Tobin se rua vers les escaliers, mais ce n’est qu’à la faveur des éclairages du corridor inférieur qu’il se rendit compte que Caliel se trouvait sur ses talons. Sans dire un mot ni l’un ni l’autre, ils continuèrent à enfiler côte à côte au galop les interminables successions de cours et de vestibules qui les séparaient des appartements de Korin. Ils tournaient un dernier coin quand ils faillirent donner tête baissée dans un serviteur qui portait la livrée du duc Cygna. Derrière lui s’apercevait, bourdonnant tout autour de la porte du prince, un essaim de gentilshommes.

 « Que s’est-il passé, Talmus ? » questionna Caliel.

L’homme était livide. « Ma dame ... , la princesse, messire. Elle est malade. Des hémorragies. »

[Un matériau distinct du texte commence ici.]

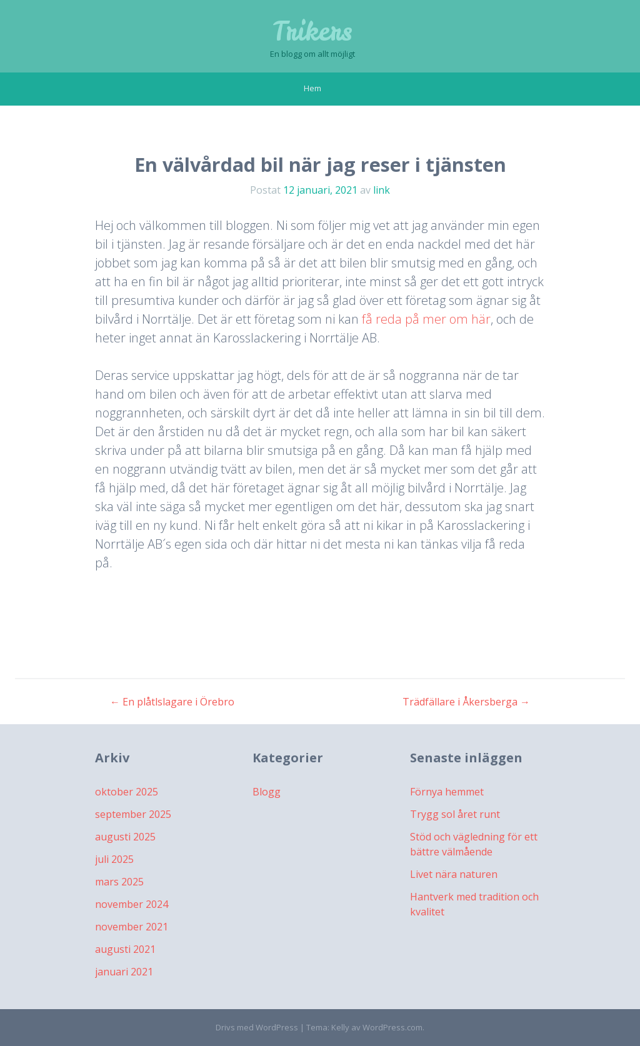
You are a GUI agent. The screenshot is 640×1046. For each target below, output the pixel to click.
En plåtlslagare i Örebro (172, 702)
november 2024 (131, 904)
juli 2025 (114, 859)
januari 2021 (124, 972)
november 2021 (131, 927)
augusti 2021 (125, 949)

Caliel s’agrippa au bras de Tobin. « Des hémorragies ? »

Tobin se glaça. « Ce n’est pas la peste ? »

Talmus secoua la tête. « Non, Votre Altesse, pas la peste. À ce que disent les drysiennes, elle est en train de perdre son enfant. »

Trop abasourdi et peiné pour émettre un son, Tobin s’affaissa dans l’un des sièges alignés le long du corridor.

Après que Caliel se fut laissé choir à ses côtés, tous deux tendirent l’oreille. Par-dessus les papotages éplorés des femmes qui se pressaient là-bas au fond montait de la chambre elle-même, par intermittence, un cri étouffé.

Le roi survint peu après. Il avait le teint cramoisi d’un homme qui a trop bu mais le regard clair. Il passa en trombe devant les garçons, puis la cohue qui assiégeait les abords du seuil s’effaça pour lui laisser le champ libre, et lorsque la porte s’ouvrit, Tobin eut l’impression d’entendre aussi sangloter Korin.

Il faisait déjà presque jour quand tout s’acheva.

Aliya avait survécu, l’enfant non. En quoi il fallait voir une bénédiction de Créateur, murmurèrent ultérieurement les drysiennes. Pas plus gros qu’un triton, l’avorton ne possédait ni visage ni bras.